IDN Pictures
- Company type: Limited liability company
- Industry: Film
- Predecessor: Demi Istri Production (2013-2020)
- Founded: May 25, 2020; 6 years ago
- Headquarters: Jl. Tumaritis No.5B, RT.5/RW.3, Cilandak Barat, Cilandak, Jakarta Selatan 12430, Jakarta, Indonesia
- Area served: Indonesia
- Key people: Fajar Nugros; Susanti Dewi; Winston Utomo; William Utomo;
- Owner: IDN
- Website: www.idn.media

= IDN Pictures =

Indonesian film production company

IDN Pictures is a technology-based film company located in Indonesia which was launched on May 25, 2020, by IDN, an Indonesian media platform company.

== Background ==

In May 2020, IDN Media, a media company founded by Winston Utomo and William Utomo, officially launched IDN Pictures, a technology-based film company that focuses on stories and data to create film and video content intended to Millennials and Gen Z audiences in Indonesia, after acquisition of the film company Demi Istri Production. IDN Pictures is led by Director Fajar Nugros and Producer Susanti Dewi.

== History ==

In 2021, IDN Pictures released a short film entitled Udin's Inferno. This film tells the story of a child named Udin who experiences a traumatic incident after reading a comic book that depicts the pain of hell. According to the comic book's depiction, most people tortured in hell are those with tattoos. Meanwhile, Udin's father is a man with tattoos.

On October 13, 2022, IDN Pictures produced their first horror film, named The Womb. The movie tells the story of the Rebo Wekasan ritual which aims to ward off evil and stars several Indonesian actors such Naysilla Mirdad, Lydia Kandou, and Dimas Anggara.

On December 1, 2022, the studio produced their second horror film titled Qorin. The film tells the story of the heretical ritual of calling qorin. This film stars actors such as Zulfa Maharani, Aghniny Haque, Yusuf Mahardika, and Omar Daniel.
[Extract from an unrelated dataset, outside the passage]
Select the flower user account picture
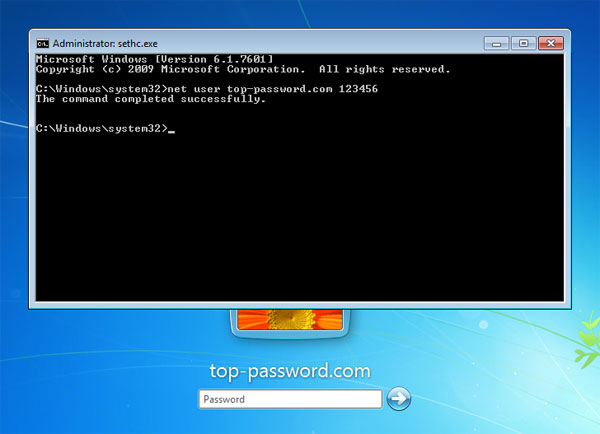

In 2023, IDN Pictures released the film Balada Si Roy, which is an adaptation of the novel of the same name by Gola Gong. Although it was released in 2023, the film has been shown at the JAFF 2022 festival from November 26 to December 3, 2022.

== Production ==

=== Film ===

Year: Title; Director
2021: Udin's Inferno (short film); Yogi S. Calam
2022: Srimulat: Hil yang Mustahal - Babak Pertama; Fajar Nugros
Horor Keliling
Inang (English: The Womb)
Balada Si Roy
Strangers with Memories (short film)
Qorin: Ginanti Rona
2023: Diary Si Roy (short film); Yogi S. Calam
Sleep Call: Fajar Nugros
TBA: Sebuah Seni untuk Memahami Kekasih; Jeihan Angga
Srimulat: Hil yang Mustahal - Babak Kedua: Fajar Nugros
Ratu Sihir
Pasar Setan: Wisnu Surya Pratama
Pesta Dara
Sides of a Coin

=== Web series ===

| Year | Title | Director |
| 2022 | Kelak Season 2 | Yogi S. Calam |
Untung Ada Srimulat (English: Luckily there is Srimulat)
| TBA | Adel/Tini |  |

- Information

- TBA : To be announced

== Awards and recognition ==

The film Udin's Inferno received an award in category for the Best Indonesian Short Film at the 2021 Jakarta Independent Film Festival (JIFF) on 25 October 2021, as well as in Official Selection category at 2021 Jakarta Film Week on 20 October 2021. Srimulat: Hil yang Mustahal and The Womb received a nomination at the 2022 Indonesian Film Festival (FFI), while The Womb alone received a nomination at the 26th Bucheon International Fantastic Film Festival and aired in Malaysia and Singapore in December 2022.